• **READING TEXT**
◇ ◇ ◇ ◇ ◇

Inconsistant Values within Kernel


I am doing some comparisons between two values within a kernel and writing a 1 to a matrix if they are equal and 0 if not. However, when I read a location from the matrix where it is supposed to produce 1, i find it a 0. If i read the value from the matrix immediatly after its written inside the loop, i get the correct value. But if i read it after the loop is done, the result is incorrect.

__global__ void

propagateGPU1(clause** clauses, vecp* dclauses, int* assign, short* dmatrix, size_t pitch, int* testv, short* stestv)

◇ ◇ ◇ ◇ ◇

• **PROVIDED MATERIAL**
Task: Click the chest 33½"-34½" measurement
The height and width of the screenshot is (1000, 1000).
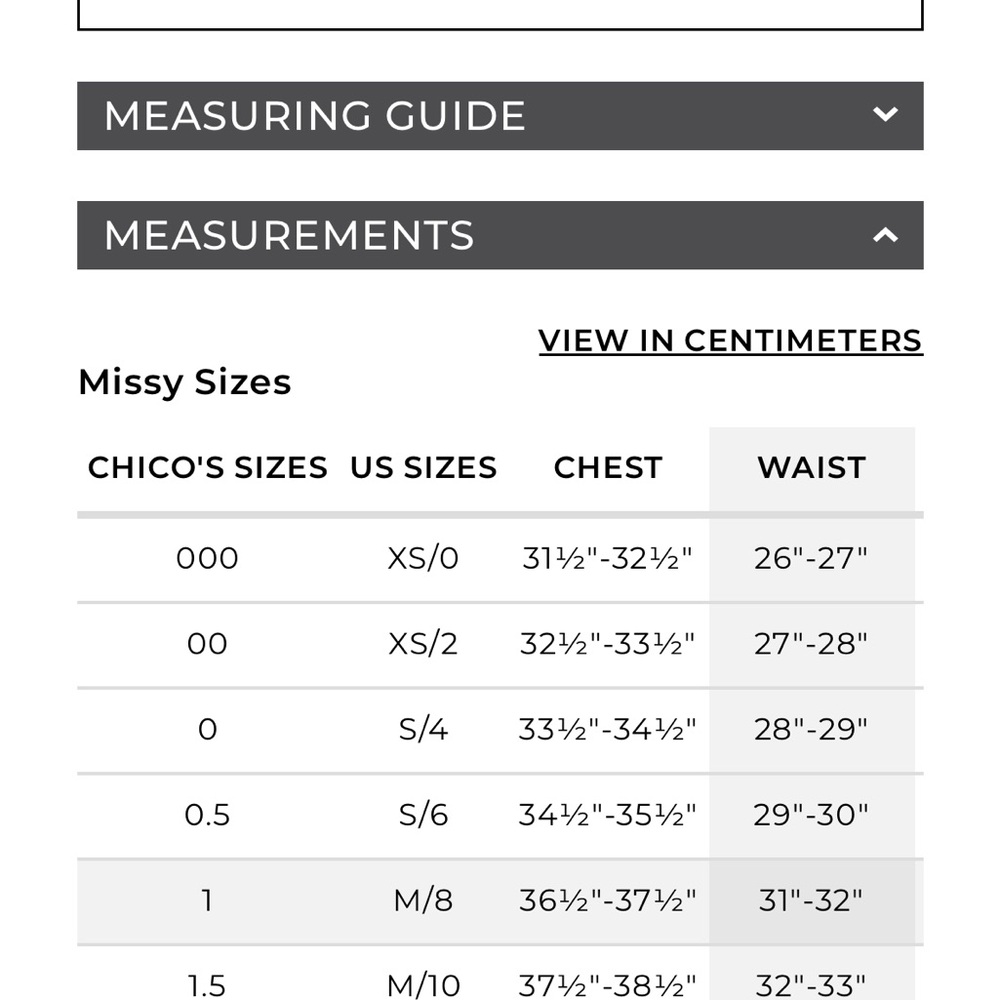Action: pos(607,730)
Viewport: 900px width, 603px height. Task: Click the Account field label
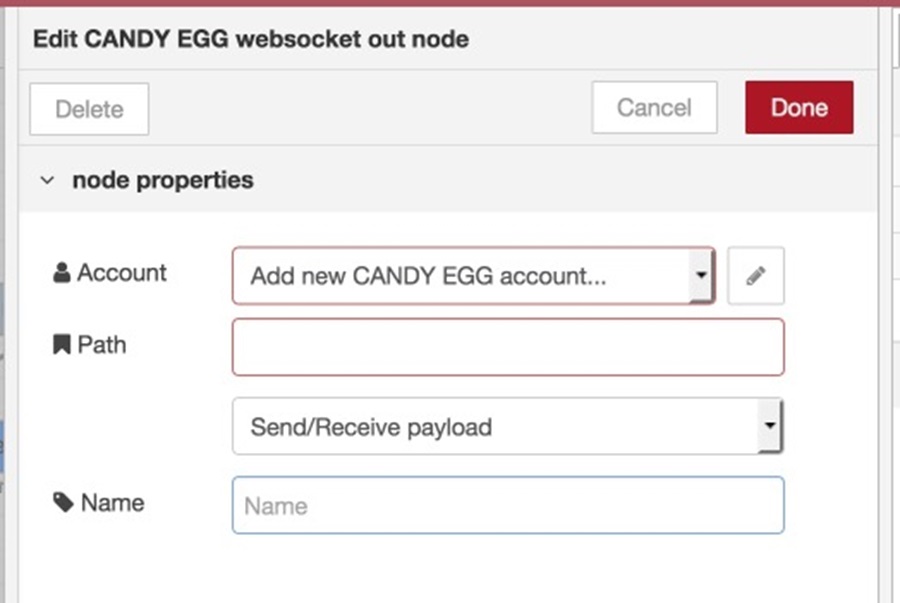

◇ ◇ ◇ ◇ ◇

• **TASK REQUIREMENTS**
In the forum post about inconsistent kernel values, copy out the passage starting with "I am doing some" and going on through "testv, short* stestv)".

• **TASK RESPONSE**
I am doing some comparisons between two values within a kernel and writing a 1 to a matrix if they are equal and 0 if not. However, when I read a location from the matrix where it is supposed to produce 1, i find it a 0. If i read the value from the matrix immediatly after its written inside the loop, i get the correct value. But if i read it after the loop is done, the result is incorrect.

__global__ void

propagateGPU1(clause** clauses, vecp* dclauses, int* assign, short* dmatrix, size_t pitch, int* testv, short* stestv)